Face aux premiers contentieux en la matière, la France a renforcé son engagement en ayant annoncé, le 15 janvier 2024, la création au sein du pôle économique de la Cour d’appel de Paris, une chambre dédiée aux contentieux relatifs au devoir de vigilance et la responsabilité écologique : la chambre 5-12 présidée par Madame Hébert-Pageot. Les premières audiences de cette chambre spéciale sont ainsi intervenues le 5 mars dernier et les décisions sont attendues le 18 juin prochain.
LES MONTAGNES RUSSES DU DEVOIR DE VIGILANCE EUROPEEN
Le 23 février 2022, la Commission européenne a proposé une directive sur le devoir de vigilance des entreprises en matière de durabilité (dite « Corporate sustainability due diligence directive » ou « CSDD »), ayant pour objectif, à l’instar de la Loi Vigilance mais allant plus loin, d’obliger certaines entreprises à prévenir les impacts sociaux et environnementaux tout au long de leur chaîne d’approvisionnement, y compris lorsqu’ils sont issus de leurs propres opérations commerciales.
Initialement, les entreprises visées aux termes de l’accord trouvé entre le Parlement européen et le Conseil le 14 décembre 2023 étaient les suivantes :
• pool 1 : les entreprises de l’Union européenne employant plus de 500 personnes et réalisant un chiffre d’affaires net supérieur à 150 millions d’euros ;
• pool 2 : les entreprises de l’Union européenne agissant dans des secteurs à risques (la fabrication et le commerce de gros de textiles, d’habillement et de chaussures, l’agriculture, y compris la sylviculture et la pêche, la fabrication de denrées alimentaires et le commerce de matières premières agricoles, l’extraction et le commerce de gros de ressources minérales ou la fabrication de produits connexes et la construction) employant plus de 250 personnes et réalisant un chiffre d’affaires net de 40 millions d’euros.

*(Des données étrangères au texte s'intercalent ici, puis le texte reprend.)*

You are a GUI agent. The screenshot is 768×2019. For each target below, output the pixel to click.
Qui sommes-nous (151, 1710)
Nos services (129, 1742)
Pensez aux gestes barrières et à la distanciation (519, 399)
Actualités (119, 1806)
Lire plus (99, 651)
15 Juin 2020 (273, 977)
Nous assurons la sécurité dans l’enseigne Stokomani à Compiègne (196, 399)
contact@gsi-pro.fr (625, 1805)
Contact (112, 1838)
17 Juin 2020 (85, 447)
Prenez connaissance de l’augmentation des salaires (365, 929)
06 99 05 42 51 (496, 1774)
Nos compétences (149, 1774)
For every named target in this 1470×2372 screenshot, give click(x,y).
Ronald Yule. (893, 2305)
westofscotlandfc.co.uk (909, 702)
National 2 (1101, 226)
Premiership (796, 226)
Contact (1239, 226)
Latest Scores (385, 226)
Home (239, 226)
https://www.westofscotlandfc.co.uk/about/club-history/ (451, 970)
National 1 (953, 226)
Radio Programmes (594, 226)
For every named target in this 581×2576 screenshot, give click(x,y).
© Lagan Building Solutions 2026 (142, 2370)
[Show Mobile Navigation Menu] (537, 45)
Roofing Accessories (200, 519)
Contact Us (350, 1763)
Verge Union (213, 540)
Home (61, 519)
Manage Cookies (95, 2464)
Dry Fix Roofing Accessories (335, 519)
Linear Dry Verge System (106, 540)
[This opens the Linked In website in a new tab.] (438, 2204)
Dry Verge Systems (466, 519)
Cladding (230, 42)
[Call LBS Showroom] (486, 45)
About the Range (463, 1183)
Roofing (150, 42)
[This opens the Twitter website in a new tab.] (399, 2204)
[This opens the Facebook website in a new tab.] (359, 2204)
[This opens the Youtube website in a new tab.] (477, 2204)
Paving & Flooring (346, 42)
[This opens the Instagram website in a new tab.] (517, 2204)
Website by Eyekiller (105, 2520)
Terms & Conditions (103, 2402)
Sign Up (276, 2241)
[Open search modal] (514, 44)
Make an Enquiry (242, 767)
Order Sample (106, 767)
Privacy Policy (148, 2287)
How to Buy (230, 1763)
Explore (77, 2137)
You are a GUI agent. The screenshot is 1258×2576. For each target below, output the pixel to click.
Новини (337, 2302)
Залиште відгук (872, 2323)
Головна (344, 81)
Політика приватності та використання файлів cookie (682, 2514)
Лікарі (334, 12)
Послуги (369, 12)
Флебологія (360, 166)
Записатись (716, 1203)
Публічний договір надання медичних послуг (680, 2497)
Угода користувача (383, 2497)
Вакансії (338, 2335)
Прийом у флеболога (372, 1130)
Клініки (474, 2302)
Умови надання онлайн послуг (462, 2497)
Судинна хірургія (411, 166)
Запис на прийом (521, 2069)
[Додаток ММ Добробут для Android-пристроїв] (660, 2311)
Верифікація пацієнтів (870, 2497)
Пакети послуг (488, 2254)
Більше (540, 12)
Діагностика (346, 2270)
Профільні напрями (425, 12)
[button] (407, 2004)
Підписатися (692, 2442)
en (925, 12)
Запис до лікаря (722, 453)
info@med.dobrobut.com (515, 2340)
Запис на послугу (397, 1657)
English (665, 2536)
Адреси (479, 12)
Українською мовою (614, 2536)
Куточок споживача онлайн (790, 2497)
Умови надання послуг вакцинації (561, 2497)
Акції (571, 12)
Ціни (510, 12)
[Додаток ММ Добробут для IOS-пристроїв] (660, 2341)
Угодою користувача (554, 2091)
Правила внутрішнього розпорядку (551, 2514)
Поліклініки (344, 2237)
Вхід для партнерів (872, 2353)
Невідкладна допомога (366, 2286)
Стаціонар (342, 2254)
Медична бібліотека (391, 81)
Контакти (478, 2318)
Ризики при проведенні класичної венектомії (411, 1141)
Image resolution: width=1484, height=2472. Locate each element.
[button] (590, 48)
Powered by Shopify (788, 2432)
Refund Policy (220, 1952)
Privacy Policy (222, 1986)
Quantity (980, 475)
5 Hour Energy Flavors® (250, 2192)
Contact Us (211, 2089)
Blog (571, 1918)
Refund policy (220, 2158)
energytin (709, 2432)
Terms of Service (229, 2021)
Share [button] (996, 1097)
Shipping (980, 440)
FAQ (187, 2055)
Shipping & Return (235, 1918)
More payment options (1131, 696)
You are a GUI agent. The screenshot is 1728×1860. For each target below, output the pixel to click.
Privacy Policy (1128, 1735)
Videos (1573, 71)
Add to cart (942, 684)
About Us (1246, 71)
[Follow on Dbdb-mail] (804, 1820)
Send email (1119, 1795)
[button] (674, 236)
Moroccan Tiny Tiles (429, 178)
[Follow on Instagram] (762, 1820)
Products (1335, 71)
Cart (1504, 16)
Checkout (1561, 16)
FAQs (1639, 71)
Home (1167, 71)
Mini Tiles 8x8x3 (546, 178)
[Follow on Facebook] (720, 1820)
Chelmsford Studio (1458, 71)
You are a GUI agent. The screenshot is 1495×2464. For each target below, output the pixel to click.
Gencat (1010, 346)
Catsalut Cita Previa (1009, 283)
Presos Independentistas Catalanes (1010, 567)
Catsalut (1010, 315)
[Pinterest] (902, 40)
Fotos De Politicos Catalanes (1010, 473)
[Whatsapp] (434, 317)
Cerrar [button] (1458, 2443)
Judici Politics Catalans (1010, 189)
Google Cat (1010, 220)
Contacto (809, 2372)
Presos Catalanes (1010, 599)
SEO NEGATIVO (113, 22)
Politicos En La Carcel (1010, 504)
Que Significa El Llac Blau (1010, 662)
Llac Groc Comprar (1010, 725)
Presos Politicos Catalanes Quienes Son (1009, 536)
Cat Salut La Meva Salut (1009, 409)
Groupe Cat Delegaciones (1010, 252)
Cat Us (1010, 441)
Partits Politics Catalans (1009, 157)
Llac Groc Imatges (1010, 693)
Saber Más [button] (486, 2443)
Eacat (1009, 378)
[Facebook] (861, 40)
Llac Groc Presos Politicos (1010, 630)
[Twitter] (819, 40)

En outre, les entreprises étrangères opérant en Union Européenne étaient également concernées dès atteinte d’un chiffre d’affaires supérieur à 150 millions d’euros en Union européenne.
Après un échec de l’adoption de la directive en ces termes le 28 février dernier en raison de l’opposition de 14 états membres parmi lesquels l’Allemagne et la France, un accord a finalement été trouvé le 15 mars dernier.
Le nouvel accord réduit le nombre d’entreprises concernées, en fixant des seuils d’applicabilité plus élevés. Il supprime par ailleurs la référence aux secteurs à risques. Ainsi, sont ainsi désormais assujetties :
- Les entreprises européennes employant au moins 1.000 salariés et dont le chiffre d’affaires est supérieur 450 millions d’euros (et les sociétés mères européennes d’un groupe dépassant ces seuils) ;
- Les entreprises de pays tiers dont le chiffre d’affaires réalisé dans l’Union Européenne est supérieur à 450 millions d’euros ((et les sociétés mères de pays tiers d’un groupe dépassant ce seuil) ;
- Les entreprises ou sociétés mères d’un groupe ayant conclu des accords de franchise ou de licence dans l’Union Européenne et dont le chiffre d’affaires est supérieur à 80 millions d’euros, si au moins 22,5 millions d’euros sont issus de redevances (disposition applicable aux entreprises européennes et aux entreprises dont le chiffre d’affaires a été réalisé dans l’Union Européenne).
Le texte n’est pas encore définitivement adopté, et doit être voté au Parlement Européen à l’occasion d’une session plénière, qui doit avoir lieu au mois d’avril.
DIRECTIVE CSRD : EN AVANT TOUTE !
Depuis le 1er janvier 2024 s’applique la directive européenne 2022/2464 du 14 décembre 2022 dite « Corporate Sustainability Reporting Directive (CSRD) ».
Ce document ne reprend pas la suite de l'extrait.